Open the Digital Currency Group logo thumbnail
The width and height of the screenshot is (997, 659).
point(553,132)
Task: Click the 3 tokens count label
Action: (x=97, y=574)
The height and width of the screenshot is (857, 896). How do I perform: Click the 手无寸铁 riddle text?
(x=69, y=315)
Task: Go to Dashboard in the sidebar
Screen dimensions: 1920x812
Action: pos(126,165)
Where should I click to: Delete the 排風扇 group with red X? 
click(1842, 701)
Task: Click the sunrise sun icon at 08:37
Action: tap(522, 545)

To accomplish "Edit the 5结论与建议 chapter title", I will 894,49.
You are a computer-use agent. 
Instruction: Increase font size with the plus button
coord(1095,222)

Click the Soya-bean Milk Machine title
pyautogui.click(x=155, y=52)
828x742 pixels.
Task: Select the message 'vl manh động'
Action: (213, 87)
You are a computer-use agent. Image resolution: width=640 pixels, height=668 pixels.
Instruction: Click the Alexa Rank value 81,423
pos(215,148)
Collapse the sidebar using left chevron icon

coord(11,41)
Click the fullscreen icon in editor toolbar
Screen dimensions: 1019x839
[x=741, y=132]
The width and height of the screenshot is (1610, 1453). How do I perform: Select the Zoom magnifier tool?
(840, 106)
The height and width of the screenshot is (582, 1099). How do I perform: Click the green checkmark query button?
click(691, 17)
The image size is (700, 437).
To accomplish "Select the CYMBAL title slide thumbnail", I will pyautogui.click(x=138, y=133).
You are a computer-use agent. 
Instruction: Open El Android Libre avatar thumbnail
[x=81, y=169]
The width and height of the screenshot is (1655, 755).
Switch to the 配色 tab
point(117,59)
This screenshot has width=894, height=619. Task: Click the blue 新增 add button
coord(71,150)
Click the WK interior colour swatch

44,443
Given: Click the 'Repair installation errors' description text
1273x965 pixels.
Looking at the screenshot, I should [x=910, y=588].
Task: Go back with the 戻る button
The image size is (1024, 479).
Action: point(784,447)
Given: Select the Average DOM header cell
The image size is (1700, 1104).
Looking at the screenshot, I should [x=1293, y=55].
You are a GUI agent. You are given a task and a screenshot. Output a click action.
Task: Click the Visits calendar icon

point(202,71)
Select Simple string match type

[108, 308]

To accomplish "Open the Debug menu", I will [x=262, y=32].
━━━━━━━━━━━━━━━━━━━━
- **ACTIVITY**
In the entries above, find each line that has the word "accomplish". Copy it.

- **RESPONSE TO THIS TASK**
To accomplish "Edit the 5结论与建议 chapter title", I will 894,49.
To accomplish "Select the CYMBAL title slide thumbnail", I will pyautogui.click(x=138, y=133).
To accomplish "Open the Debug menu", I will [x=262, y=32].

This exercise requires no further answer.